Starting and Stopping a Resource

A resource type implementation requires, at a minimum, a START method and a STOP method. The RGM calls a resource type's method functions or programs at appropriate times and on the appropriate nodes for bringing resource groups offline and online. For example, after the crash of a cluster node, the RGM moves any resource groups mastered by that node onto a new node. You must implement a START method to provide the RGM with a way of restarting each resource on the surviving host node.

A START method must not return until the resource has been started and is available on the local node. Be certain that resource types requiring a long initialization period have sufficiently long timeouts set on their START methods (set default and minimum values for the Start_timeout property in the resource type registration file).

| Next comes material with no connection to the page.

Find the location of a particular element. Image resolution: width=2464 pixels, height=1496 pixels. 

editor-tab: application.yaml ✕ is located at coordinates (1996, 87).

You must implement a STOP method for situations in which the RGM takes a resource group offline. For example, suppose a resource group is taken offline on Node1 and back online on Node2. While taking the resource group offline, the RGM calls the STOP method on resources in the group to stop all activity on Node1. After the STOP methods for all resources have completed on Node1, the RGM brings the resource group back online on Node2.

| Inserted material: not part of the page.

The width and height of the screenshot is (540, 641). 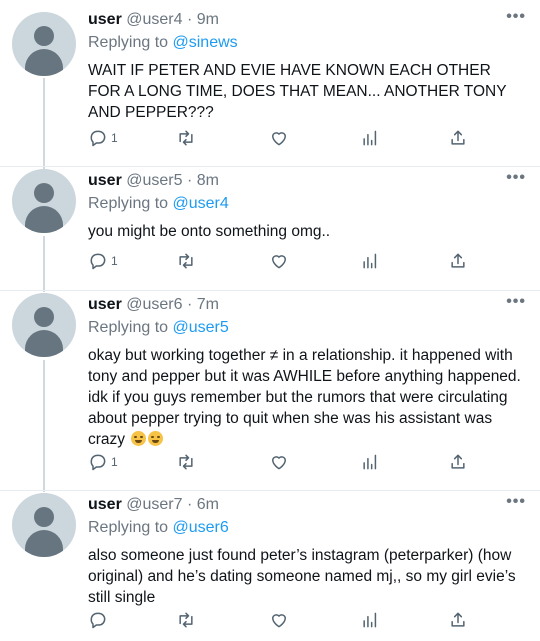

A STOP method must not return until the resource has completely stopped all its activity on the local node and has completely shut down. The safest implementation of a STOP method would terminate all processes on the local node related to the resource. Resource types requiring a long time to shut down should have sufficiently long timeouts set on their STOP methods. Set the Stop_timeout property in the resource type registration file.

Failure or timeout of a STOP method causes the resource group to enter an error state that requires operator intervention. To avoid this state, the STOP and MONITOR_STOP method implementations should attempt to recover from all possible error conditions. Ideally, these methods should exit with 0 (success) error status, having successfully stopped all activity of the resource and its monitor on the local node.